Viele Vereine und Gruppen, die am Stadtfest teilnahmen, zeigten sich betroffen und gaben auch ihr Mitgefühl zum Ausdruck. Die Frage, ob es richtig war, das Stadtfest abzubrechen, wurde dennoch kontrovers diskutiert. Vor allem Gruppen, die Speisen anboten und entsprechend eingekauft hatten, brachte die Absage einen Verlust in der Kasse.

Die Szenerie war bedrückend, als die Teilnehmer des Stadtfests auf dem Marktplatz ihre Stände in brütender Hitze wieder abbauen mussten. Viele Menschen waren auch nicht informiert, dass das Fest abgesagt war. Sie blickten verdutzt über den Marktplatz.
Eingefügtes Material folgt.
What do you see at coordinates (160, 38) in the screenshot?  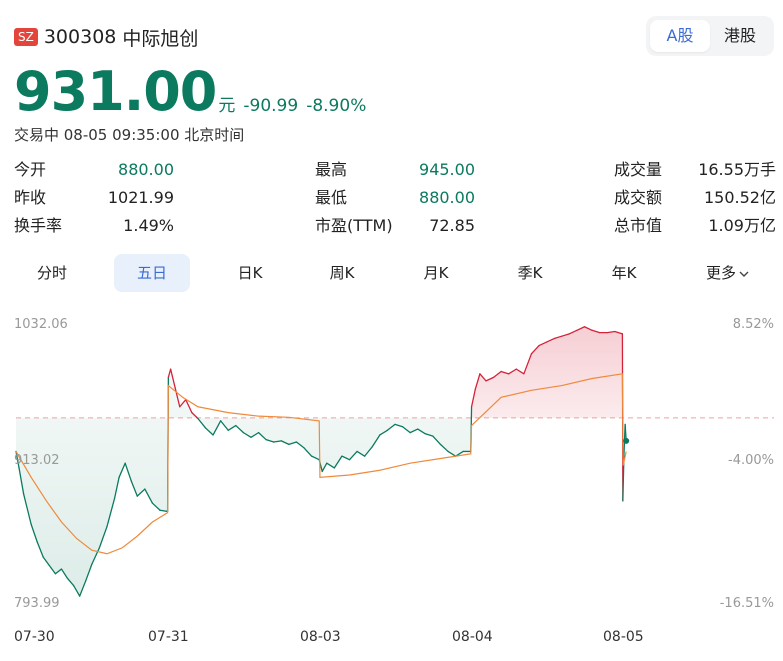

Der Schwarzwälder Bote hat ein paar Stimmen gesammelt. Aloys Engel vom Tanzsportclub Freudenstadt konnte die Absage nachvollziehen: "Man darf nicht darüber hinwegsehen und muss den Personen, die so was machen, zeigen, dass man die Tat wahrnimmt und dass wir darauf reagieren", so seine Meinung. Ein anderes Mitglied meinte dagegen, dass man mit so einer Absage die Tat noch weiter aufwerte und dass dies als Negativwerbung für Freudenstadt rüberkomme.
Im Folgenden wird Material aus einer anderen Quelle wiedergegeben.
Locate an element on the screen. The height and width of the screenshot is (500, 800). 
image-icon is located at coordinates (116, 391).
Angesprochen wurde ebenso, dass die Umgebung des Stadtbahnhofs nahezu jedes Wochenende ein Ort mit Konfliktpotenzial sei. Christoph Hartmann von der Narrenzunft Freudenstadt betrachtete die Absage zwar als herb für die einzelnen Vereine. Doch sei die Entscheidung der Stadt durchaus als tragbar anzusehen. Bestürzung herrschte bei mehreren jungen Frauen, die den Verstorbenen am Samstagabend noch gesehen hatten.
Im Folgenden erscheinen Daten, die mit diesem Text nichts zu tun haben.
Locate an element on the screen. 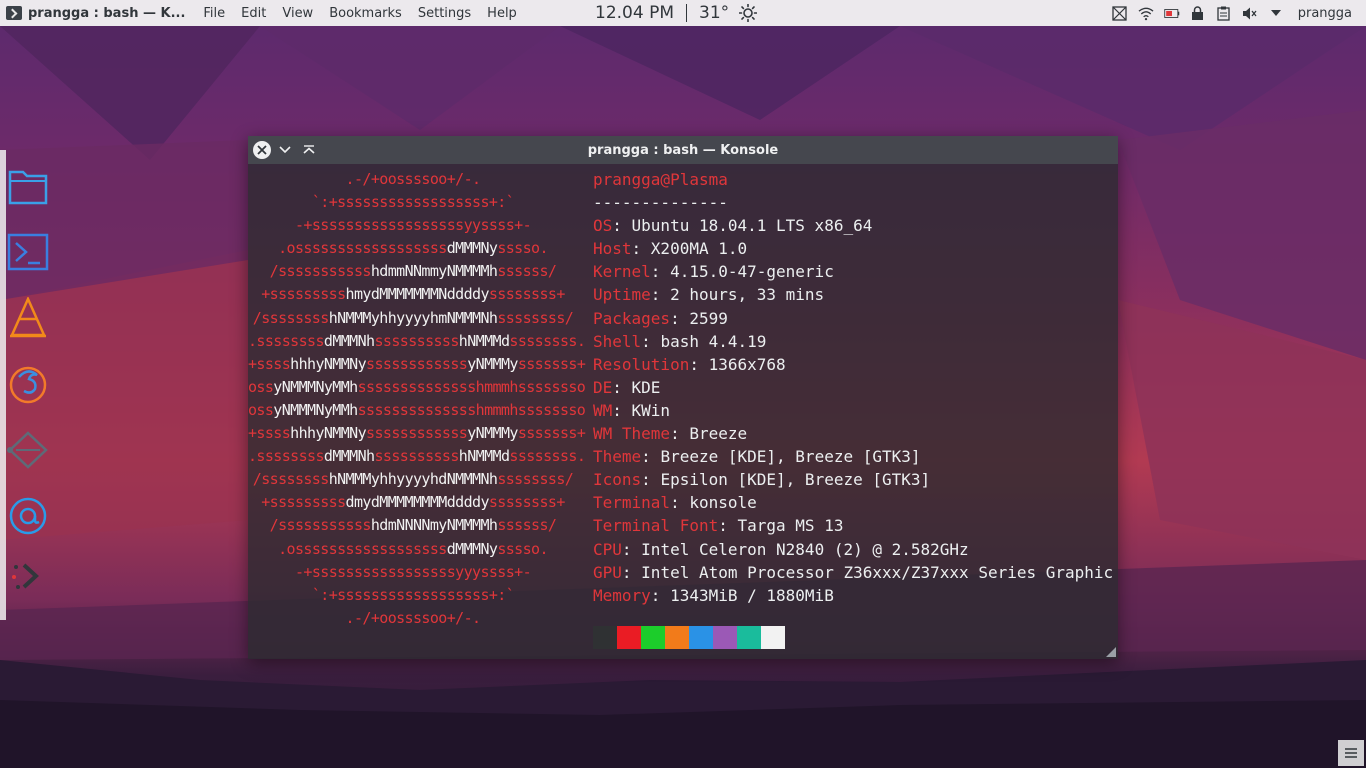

Dass der Parkplatz, auf dem die Tat geschah, bei bestimmten Veranstaltungen in der Stadt oft als Treffpunkt und zum "Warmtrinken" genutzt wird, ist bei der Stadt hinlänglich bekannt. OB Julian Osswald will den jüngsten Vorfall jedoch nicht mit der Szene am Stadtbahnhof in Verbindung bringen, um die es in letzter zeit sehr ruhig geworden ist. "Wenn wir den Platz absperren, treffen sie sich woanders." Das sei ein gesamtgesellschaftliches Problem, so Osswald. Beim Fest selbst sei es ruhig gewesen. Die Verpflichtung von über 30 Security-Kräften an den Eingängen habe sich seit ein paar Jahren bewährt. Auch die Polizei habe mit Fußstreifen verstärkt Präsenz gezeigt. Laut seiner Information habe das Rote Kreuz nur Betrunkene, aber keine Verletzten nach Schlägereien versorgen müssen, so Osswald.

Weitere Informationen:

Die Polizei hat für Montagnachmittag, 16 Uhr, eine Pressekonferenz angekündigt.